Sometimes a cigar is just a cigar—the sentiment is correct, even if Freud probably never said it. Not everything in a symbol.

If you look closely at Dinah’s appearances—and I will include Through The Looking-Glass—you will see that she first appears as Alice is falling down the rabbit hole. From Chapter 1:

“Down, down, down. There was nothing else to do, so Alice soon began talking again. ‘Dinah’ll miss me very much to-night, I should think!’ (Dinah was the cat.) ‘I hope they’ll remember her saucer of milk at tea-time. Dinah my dear! I wish you were down here with me! There are no mice in the air, I’m afraid, but you might catch a bat, and that’s very like a mouse, you know. But do cats eat bats, I wonder?’ And here Alice began to get rather sleepy, and went on saying to herself, in a dreamy sort of way, ‘Do cats eat bats? Do cats eat bats?’ and sometimes, ‘Do bats eat cats?’ for, you see, as she couldn’t answer either question, it didn’t much matter which way she put it. She felt that she was dozing off, and had just begun to dream that she was walking hand in hand with Dinah, and saying to her very earnestly, ‘Now, Dinah, tell me the truth: did you ever eat a bat?’ when suddenly, thump! thump! down she came upon a heap of sticks and dry leaves, and the fall was over.”

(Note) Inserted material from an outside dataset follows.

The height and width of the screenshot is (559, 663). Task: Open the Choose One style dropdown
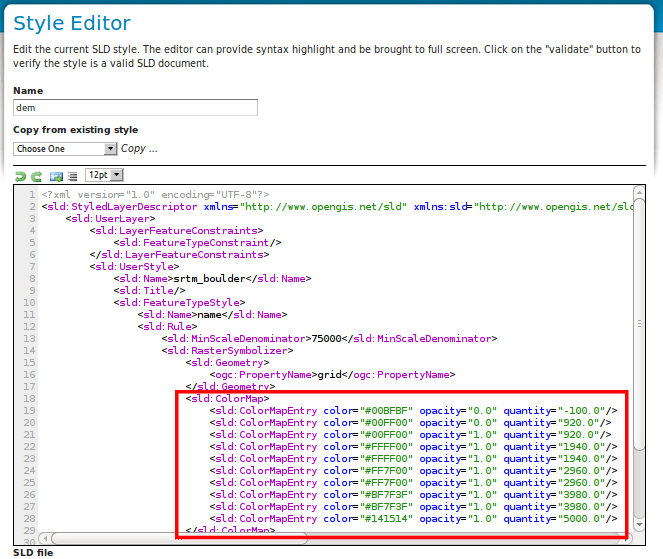pyautogui.click(x=65, y=149)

Alice was clearly fond of her cat, and concerned about her since she (clearly) did not expect to be back by tea-time. The “cat-bat” association shows up later in the mad tea-party with the Mad Hatter singing “Twinkle, twinkle little bat / how I wonder what’s you’re at”—Chapter 7. Dinah shows up again at the end of Chapter 2 in the conversation with the Mouse:

Not like cats!’ cried the Mouse, in a shrill, passionate voice. ‘Would you like cats if you were me?’

‘Well, perhaps not,’ said Alice in a soothing tone: ‘don’t be angry about it. And yet I wish I could show you our cat Dinah: I think you’d take a fancy to cats if you could only see her. She is such a dear quiet thing,’ Alice went on, half to herself, as she swam lazily about in the pool, ‘and she sits purring so nicely by the fire, licking her paws and washing her face—and she is such a nice soft thing to nurse—and she’s such a capital one for catching mice—oh, I beg your pardon!’ cried Alice again, for this time the Mouse was bristling all over, and she felt certain it must be really offended.”